Sorry, Adachi.

26 Nov 2024

Final Drawing (Animated)

Open original

I still can’t believe it, but I guess I’m doing light animation now.

Here goes another iconic shot from Jujutsu Kaisen’s Hidden Inventory arc - this took me a good while to make, between newfound lack of time and my little experience with animation! Granted, this is definitely not animation animation, but it ain’t a still image either.

To be completely honest, I have done some proper animation too… but you’re gonna have to wait to see that.

I expected the baguette’s moving shadow to be enough to not make this feel too static, and it kinda does the job, but in hindsight I believe I should’ve drawn a couple more frames for the hair to make it flow ever so slightly. Or maybe some very slight movement on the background?
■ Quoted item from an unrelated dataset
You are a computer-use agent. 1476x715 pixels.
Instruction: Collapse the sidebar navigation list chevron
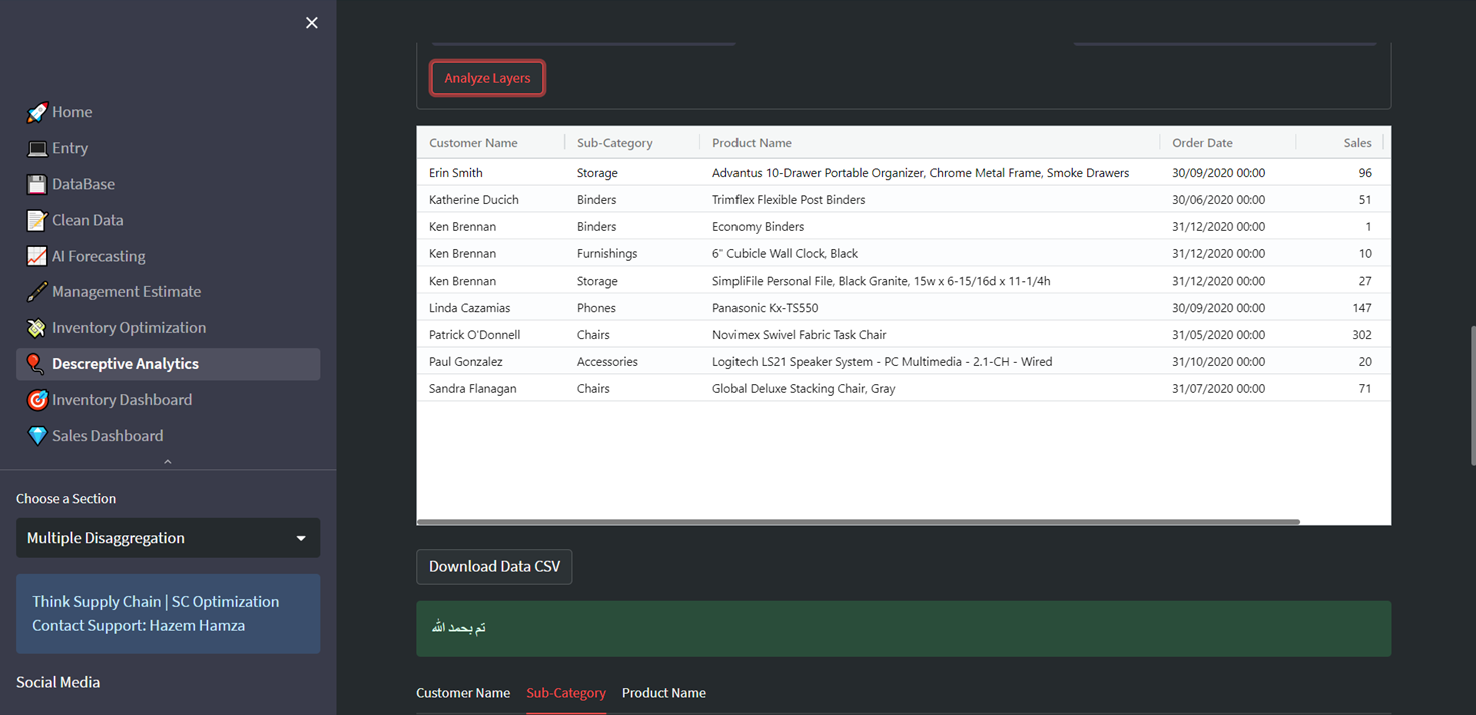tap(168, 462)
Anyhow, fun fact: I crashed Krita at least 5 or 6 times while working on this, thanks to my utter abuse of its filter masks. That’s right, I finally discovered the feature that will open the floodgates to absolute eyecandy abuse from my part.

Here’s some context: in the (not so far) past, I used to apply filters “destructively”, that is by permanently changing the original layer. That made tweaking those filters quite tedious, not to mention it forced me to keep copies of what was effectively the same layer, just with or without a filter applied.

With filter masks, all that tedium is gone. I can just take any layer, throw a filter mask on it and come back anytime to tweak the filter or do whatever with it. All that freedom comes at a cost, though: having tons of filter masks can really slow down Krita (and I don’t blame the developers for that), ESPECIALLY in animations. Pretty quickly, I got to the point where the animation preview just failed to play smoothly enough, and I resorted to disabling all effects. That is, unless I wanted to render a more accurate preview of what the animation would’ve looked like with all the eyecandy enabled.

Another new thing I’ve done here is, believe it or not, actually coloring Teto’s eyes! A defining feature of the reference scene here was obviously Gojo’s overdetailed eyes, and I couldn’t just skip that while parodying it. I’m not exceedingly happy with the result here, but it’s undeniably far better than just black ellipses with white dots (which admittedly work very well on uncolored lineart).